■ Try it
Please copy the data shown below, word for word.

■ Input records
↓

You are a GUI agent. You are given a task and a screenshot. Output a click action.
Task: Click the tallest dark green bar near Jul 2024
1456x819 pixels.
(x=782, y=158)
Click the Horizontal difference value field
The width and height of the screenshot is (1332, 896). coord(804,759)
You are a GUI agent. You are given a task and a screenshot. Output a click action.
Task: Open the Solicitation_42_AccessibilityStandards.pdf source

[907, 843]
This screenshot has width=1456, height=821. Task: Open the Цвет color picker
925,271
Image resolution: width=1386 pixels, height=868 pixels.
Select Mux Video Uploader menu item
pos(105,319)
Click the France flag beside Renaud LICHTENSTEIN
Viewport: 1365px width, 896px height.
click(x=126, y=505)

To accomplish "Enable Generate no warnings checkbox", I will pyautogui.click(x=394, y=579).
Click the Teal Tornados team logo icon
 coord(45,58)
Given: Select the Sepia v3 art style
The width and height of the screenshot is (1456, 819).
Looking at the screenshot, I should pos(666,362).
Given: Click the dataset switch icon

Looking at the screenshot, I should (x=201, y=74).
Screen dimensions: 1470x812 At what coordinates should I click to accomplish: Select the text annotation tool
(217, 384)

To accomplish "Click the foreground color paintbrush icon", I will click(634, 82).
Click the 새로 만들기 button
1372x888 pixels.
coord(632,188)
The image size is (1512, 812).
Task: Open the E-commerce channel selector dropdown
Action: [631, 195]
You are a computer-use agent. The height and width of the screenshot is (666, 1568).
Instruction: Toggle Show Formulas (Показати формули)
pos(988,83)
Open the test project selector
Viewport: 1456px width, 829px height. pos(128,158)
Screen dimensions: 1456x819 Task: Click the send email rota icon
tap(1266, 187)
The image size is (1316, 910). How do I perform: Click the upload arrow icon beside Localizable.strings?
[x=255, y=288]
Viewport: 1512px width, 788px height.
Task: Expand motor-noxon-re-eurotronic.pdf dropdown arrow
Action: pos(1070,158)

↑

■ Exercise response
You are a GUI agent. You are given a task and a screenshot. Output a click action.
Task: Click the tallest dark green bar near Jul 2024
1456x819 pixels.
(x=782, y=158)
Click the Horizontal difference value field
The width and height of the screenshot is (1332, 896). coord(804,759)
You are a GUI agent. You are given a task and a screenshot. Output a click action.
Task: Open the Solicitation_42_AccessibilityStandards.pdf source

[907, 843]
This screenshot has width=1456, height=821. Task: Open the Цвет color picker
925,271
Image resolution: width=1386 pixels, height=868 pixels.
Select Mux Video Uploader menu item
pos(105,319)
Click the France flag beside Renaud LICHTENSTEIN
Viewport: 1365px width, 896px height.
click(x=126, y=505)

To accomplish "Enable Generate no warnings checkbox", I will pyautogui.click(x=394, y=579).
Click the Teal Tornados team logo icon
 coord(45,58)
Given: Select the Sepia v3 art style
The width and height of the screenshot is (1456, 819).
Looking at the screenshot, I should pos(666,362).
Given: Click the dataset switch icon

Looking at the screenshot, I should (x=201, y=74).
Screen dimensions: 1470x812 At what coordinates should I click to accomplish: Select the text annotation tool
(217, 384)

To accomplish "Click the foreground color paintbrush icon", I will click(634, 82).
Click the 새로 만들기 button
1372x888 pixels.
coord(632,188)
The image size is (1512, 812).
Task: Open the E-commerce channel selector dropdown
Action: [631, 195]
You are a computer-use agent. The height and width of the screenshot is (666, 1568).
Instruction: Toggle Show Formulas (Показати формули)
pos(988,83)
Open the test project selector
Viewport: 1456px width, 829px height. pos(128,158)
Screen dimensions: 1456x819 Task: Click the send email rota icon
tap(1266, 187)
The image size is (1316, 910). How do I perform: Click the upload arrow icon beside Localizable.strings?
[x=255, y=288]
Viewport: 1512px width, 788px height.
Task: Expand motor-noxon-re-eurotronic.pdf dropdown arrow
Action: pos(1070,158)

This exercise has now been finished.